Szokiem jest zawieszenie Platiniego, któremu do wczoraj ziemia pod nogami aż tak mocno się nie paliła. Francuz ma kłopoty, i to poważne, bo nie potrafi logicznie wytłumaczyć, czemu w 2011 r. wziął od Blattera 2 mln franków szwajcarskich za "usługi konsultacyjne", które rzekomo wykonał dziewięć lat wcześniej. Media spekulują, że była to łapówka za poparcie Blattera w wyborach z 2011 r. i załatwienie głosów prezesów federacji z Europy. Blatter pokonał dzięki nim Katarczyka Mohammeda bin Hammama. Ale Platini do tej pory w tej sprawie traktowany jest przez szwajcarską prokuraturę wyłącznie jako świadek. Wstawił się za nim francuski minister sportu, a FIFA i UEFA umywały ręce.

Zmiana strategii wynika zapewne z tego, że kierujący komisją etyki FIFA sędzia Hans-Joachim Eckert - niemieckie media już dodają "ten, który pokonał Blattera" - poczuł się dużo pewniej. Niedawno najwięksi sponsorzy FIFA: McDonalds, Visa, Budweiser i Coca-Cola, którzy wpompowali w futbol kilka miliardów dolarów, dali do zrozumienia, że nastał czas na wielkie antykorupcyjne porządki.
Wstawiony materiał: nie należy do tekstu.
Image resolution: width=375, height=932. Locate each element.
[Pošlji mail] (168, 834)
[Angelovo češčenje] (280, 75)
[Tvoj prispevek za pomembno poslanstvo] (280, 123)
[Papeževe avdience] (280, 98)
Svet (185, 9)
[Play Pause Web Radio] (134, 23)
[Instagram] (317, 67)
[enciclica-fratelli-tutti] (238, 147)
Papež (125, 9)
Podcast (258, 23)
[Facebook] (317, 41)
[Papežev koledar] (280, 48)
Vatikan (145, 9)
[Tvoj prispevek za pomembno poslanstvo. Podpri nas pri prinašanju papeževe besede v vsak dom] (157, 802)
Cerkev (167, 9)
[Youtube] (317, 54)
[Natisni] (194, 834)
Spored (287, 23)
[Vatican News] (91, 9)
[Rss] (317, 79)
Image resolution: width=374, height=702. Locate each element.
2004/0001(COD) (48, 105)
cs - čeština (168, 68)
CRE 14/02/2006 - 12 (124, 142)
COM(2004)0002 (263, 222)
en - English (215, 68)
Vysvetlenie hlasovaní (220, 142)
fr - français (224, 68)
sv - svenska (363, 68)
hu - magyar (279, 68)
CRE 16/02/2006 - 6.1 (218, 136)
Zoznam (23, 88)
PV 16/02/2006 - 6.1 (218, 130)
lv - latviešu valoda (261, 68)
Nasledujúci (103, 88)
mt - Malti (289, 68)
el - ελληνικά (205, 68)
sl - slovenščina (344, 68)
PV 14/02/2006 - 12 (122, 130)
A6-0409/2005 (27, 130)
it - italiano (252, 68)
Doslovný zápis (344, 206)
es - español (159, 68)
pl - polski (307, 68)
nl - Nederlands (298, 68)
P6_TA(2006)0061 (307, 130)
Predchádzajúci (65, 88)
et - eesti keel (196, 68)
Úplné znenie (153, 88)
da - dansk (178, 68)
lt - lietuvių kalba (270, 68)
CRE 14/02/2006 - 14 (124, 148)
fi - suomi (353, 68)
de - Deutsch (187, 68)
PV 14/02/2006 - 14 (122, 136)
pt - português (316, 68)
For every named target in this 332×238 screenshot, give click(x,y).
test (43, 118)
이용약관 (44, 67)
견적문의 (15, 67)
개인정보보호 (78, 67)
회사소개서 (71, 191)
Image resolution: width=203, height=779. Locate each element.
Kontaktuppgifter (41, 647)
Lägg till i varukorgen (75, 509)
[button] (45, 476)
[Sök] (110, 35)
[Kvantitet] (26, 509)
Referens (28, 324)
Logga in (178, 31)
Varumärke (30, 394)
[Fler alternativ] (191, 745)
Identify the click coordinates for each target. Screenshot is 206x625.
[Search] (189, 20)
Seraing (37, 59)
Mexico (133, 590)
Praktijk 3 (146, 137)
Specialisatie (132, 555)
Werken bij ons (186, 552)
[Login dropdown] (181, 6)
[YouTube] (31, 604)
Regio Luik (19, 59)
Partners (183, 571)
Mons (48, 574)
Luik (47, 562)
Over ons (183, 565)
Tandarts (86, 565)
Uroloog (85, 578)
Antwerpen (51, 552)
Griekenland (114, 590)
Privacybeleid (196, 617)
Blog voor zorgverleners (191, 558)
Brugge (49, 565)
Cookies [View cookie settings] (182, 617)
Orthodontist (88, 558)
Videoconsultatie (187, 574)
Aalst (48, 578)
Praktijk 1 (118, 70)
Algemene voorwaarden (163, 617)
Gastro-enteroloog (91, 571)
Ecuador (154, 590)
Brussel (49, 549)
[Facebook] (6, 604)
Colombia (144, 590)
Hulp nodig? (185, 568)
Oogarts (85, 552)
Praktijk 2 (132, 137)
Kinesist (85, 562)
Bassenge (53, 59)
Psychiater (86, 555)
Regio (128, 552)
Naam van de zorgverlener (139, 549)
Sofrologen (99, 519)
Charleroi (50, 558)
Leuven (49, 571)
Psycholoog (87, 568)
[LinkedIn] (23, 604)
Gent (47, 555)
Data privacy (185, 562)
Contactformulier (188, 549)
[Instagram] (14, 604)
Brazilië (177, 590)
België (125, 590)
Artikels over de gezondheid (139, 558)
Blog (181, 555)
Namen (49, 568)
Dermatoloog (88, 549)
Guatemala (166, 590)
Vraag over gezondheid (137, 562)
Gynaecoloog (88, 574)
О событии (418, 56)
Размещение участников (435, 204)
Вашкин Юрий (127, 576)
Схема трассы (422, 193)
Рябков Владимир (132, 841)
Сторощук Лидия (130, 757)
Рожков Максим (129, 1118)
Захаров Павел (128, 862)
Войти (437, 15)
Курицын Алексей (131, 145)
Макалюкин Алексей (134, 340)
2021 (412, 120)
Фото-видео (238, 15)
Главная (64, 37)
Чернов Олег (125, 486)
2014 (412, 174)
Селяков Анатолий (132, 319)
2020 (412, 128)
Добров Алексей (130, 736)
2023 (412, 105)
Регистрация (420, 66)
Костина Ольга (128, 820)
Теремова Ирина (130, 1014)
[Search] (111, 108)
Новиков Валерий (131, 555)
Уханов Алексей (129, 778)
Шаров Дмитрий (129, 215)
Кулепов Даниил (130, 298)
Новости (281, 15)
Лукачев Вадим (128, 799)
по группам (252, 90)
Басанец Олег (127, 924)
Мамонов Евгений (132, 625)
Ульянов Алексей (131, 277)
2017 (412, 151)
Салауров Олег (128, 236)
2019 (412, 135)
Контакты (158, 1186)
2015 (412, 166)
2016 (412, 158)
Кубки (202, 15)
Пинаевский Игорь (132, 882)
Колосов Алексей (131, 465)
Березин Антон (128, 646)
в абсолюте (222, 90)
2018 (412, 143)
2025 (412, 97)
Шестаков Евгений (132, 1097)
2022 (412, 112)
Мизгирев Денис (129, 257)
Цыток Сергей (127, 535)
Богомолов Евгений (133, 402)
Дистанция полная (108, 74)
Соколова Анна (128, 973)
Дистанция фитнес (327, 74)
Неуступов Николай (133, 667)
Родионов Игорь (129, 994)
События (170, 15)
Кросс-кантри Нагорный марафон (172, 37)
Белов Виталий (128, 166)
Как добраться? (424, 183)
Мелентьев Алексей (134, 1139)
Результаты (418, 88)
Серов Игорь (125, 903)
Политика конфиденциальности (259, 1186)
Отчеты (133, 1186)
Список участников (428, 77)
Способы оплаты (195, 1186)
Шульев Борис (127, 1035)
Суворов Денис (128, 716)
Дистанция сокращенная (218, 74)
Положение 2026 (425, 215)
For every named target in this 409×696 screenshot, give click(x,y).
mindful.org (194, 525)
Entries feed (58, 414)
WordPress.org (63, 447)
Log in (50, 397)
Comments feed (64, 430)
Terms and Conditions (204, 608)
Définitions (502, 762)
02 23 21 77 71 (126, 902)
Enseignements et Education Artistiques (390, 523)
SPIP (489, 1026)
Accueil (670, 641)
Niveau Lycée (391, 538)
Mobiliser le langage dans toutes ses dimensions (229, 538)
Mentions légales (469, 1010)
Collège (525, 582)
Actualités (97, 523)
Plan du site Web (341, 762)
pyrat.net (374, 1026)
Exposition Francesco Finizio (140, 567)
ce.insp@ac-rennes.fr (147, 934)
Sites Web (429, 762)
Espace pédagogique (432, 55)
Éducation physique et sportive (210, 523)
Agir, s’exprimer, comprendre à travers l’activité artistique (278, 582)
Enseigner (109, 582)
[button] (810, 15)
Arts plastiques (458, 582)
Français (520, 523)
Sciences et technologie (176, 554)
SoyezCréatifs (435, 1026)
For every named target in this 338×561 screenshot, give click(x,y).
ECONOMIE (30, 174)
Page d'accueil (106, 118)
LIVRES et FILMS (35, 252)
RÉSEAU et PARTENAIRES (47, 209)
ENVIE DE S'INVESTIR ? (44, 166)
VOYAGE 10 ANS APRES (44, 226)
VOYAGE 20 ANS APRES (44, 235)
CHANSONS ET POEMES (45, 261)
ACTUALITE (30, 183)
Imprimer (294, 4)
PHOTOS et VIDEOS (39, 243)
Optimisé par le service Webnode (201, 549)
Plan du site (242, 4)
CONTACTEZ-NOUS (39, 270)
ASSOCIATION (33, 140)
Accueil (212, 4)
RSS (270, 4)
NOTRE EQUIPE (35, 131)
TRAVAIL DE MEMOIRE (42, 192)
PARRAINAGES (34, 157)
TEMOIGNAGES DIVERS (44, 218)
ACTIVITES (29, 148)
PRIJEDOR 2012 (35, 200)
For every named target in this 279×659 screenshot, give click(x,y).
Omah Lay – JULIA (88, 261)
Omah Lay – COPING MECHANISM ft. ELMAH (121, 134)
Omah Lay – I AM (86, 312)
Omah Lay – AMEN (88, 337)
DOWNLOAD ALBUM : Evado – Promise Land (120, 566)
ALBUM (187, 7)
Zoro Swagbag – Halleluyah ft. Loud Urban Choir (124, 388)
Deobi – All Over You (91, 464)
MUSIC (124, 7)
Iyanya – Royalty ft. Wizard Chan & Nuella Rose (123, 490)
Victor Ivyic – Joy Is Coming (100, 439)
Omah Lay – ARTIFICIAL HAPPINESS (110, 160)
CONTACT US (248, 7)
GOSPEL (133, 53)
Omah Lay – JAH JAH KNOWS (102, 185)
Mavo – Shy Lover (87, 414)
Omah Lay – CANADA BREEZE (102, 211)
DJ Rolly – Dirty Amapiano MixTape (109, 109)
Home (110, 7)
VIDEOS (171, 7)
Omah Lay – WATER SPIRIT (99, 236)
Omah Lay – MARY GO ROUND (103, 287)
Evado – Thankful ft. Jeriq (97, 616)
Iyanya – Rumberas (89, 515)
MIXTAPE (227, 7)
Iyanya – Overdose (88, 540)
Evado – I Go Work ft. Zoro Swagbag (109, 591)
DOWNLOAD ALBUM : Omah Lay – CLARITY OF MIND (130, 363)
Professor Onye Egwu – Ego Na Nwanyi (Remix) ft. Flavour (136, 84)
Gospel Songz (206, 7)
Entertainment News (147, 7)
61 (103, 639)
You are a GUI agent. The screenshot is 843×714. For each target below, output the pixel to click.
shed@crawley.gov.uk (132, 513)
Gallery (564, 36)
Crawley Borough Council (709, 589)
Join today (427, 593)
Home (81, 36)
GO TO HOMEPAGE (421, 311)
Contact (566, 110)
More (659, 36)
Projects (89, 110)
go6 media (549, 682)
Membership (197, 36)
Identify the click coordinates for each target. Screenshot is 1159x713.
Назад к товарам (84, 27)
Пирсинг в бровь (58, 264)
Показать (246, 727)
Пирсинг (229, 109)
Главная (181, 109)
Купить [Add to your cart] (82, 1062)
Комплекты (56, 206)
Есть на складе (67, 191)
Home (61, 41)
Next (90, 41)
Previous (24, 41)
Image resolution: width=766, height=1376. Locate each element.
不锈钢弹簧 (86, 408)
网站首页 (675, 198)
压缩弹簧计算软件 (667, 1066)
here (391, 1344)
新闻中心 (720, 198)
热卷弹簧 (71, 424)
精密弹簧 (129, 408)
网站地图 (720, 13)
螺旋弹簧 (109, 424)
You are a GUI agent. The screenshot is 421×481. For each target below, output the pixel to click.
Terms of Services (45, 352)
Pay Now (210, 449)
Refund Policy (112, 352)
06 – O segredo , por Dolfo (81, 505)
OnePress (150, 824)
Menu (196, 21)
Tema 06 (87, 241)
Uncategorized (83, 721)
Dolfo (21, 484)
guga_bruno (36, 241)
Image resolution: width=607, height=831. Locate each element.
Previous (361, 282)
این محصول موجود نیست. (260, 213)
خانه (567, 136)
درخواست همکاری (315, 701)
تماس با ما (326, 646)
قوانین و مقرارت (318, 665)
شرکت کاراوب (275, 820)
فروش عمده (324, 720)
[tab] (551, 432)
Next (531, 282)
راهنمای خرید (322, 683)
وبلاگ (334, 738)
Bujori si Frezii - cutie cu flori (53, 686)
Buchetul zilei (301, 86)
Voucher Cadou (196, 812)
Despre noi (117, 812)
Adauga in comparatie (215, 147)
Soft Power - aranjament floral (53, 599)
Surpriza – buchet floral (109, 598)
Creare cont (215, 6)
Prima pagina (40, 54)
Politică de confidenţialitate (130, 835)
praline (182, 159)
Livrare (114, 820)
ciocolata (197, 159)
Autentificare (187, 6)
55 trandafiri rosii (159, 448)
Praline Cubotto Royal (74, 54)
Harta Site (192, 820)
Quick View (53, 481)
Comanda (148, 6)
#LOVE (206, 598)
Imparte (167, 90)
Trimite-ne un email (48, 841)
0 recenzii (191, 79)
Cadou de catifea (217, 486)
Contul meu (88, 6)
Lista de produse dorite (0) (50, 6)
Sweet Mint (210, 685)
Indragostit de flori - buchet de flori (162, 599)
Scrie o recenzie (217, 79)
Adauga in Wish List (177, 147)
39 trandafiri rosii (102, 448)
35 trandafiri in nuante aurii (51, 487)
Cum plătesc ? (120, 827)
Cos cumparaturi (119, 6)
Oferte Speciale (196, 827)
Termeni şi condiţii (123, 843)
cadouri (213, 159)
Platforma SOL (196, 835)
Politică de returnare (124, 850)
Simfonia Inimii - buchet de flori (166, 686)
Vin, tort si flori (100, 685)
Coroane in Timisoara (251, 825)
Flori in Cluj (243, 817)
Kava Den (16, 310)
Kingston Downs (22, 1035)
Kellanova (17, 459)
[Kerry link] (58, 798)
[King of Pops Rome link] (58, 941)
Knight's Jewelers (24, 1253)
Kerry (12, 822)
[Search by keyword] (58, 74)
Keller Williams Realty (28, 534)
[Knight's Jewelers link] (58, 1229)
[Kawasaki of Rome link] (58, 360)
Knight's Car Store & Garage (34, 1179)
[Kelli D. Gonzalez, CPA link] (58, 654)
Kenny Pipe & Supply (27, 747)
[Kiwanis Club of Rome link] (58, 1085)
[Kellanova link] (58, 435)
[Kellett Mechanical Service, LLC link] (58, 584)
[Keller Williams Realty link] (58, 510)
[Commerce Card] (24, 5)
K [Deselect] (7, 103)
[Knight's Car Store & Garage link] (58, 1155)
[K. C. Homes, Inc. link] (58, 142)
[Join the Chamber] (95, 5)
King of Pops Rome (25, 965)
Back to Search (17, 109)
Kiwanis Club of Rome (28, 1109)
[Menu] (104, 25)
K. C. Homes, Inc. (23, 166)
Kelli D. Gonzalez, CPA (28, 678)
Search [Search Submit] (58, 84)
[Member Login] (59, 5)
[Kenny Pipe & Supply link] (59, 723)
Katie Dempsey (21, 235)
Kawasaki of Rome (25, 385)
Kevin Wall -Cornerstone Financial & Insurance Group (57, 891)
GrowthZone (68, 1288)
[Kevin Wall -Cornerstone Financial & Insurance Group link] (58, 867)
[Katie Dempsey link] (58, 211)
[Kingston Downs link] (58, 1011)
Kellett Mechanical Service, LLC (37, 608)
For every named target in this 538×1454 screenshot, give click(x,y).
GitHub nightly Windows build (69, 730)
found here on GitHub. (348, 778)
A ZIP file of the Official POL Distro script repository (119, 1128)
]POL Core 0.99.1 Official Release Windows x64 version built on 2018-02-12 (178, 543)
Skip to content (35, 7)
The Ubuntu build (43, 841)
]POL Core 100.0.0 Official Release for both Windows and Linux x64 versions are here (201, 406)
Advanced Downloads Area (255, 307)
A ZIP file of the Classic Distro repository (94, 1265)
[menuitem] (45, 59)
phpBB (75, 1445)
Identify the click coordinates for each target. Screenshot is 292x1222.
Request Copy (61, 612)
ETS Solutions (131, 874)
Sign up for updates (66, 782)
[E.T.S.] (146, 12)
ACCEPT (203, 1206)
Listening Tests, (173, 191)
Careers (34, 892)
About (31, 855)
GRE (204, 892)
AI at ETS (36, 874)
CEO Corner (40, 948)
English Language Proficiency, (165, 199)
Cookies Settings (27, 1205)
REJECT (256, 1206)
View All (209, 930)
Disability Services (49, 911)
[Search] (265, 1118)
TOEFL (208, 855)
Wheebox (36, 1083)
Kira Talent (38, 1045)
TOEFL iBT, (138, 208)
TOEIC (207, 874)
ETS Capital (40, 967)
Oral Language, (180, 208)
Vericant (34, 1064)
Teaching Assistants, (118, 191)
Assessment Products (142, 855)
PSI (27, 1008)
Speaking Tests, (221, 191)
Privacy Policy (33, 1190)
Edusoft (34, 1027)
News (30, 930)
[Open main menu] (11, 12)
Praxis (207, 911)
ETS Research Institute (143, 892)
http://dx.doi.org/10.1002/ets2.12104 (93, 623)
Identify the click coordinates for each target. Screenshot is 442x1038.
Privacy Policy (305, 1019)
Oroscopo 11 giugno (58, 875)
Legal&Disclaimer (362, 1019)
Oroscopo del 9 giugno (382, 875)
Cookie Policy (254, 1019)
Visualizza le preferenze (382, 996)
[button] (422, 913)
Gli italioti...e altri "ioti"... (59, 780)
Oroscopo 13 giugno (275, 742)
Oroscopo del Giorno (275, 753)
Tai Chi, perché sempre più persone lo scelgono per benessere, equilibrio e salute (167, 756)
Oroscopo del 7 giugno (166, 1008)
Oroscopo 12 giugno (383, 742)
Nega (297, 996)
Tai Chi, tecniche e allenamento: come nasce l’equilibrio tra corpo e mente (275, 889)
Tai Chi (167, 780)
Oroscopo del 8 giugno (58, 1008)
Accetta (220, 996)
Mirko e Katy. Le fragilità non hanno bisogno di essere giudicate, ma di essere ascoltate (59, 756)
I dali zielone światło do odważniejszych działań.

Platini do niedawna wymieniany był jako główny faworyt lutowych wyborów w FIFA. Teraz u bukmacherów jego akcje mocno spadły, choć prawnicy Francuza i on sam przekonują, że zdąży jeszcze przeprowadzić kampanię.

Tymczasowym następcą Blattera został szef afrykańskiej federacji (CAF) Issa Hayatou, co z atmosferą oczyszczania na razie ma niewiele wspólnego - za Kameruńczykiem też ciągną się korupcyjne oskarżenia. BBC twierdzi, że przyjmował łapówki przy sprzedaży praw TV w latach 90. U bukmacherów najpoważniejszym kandydatem na następcę Blattera został jordański książę Ali bin al-Husajn.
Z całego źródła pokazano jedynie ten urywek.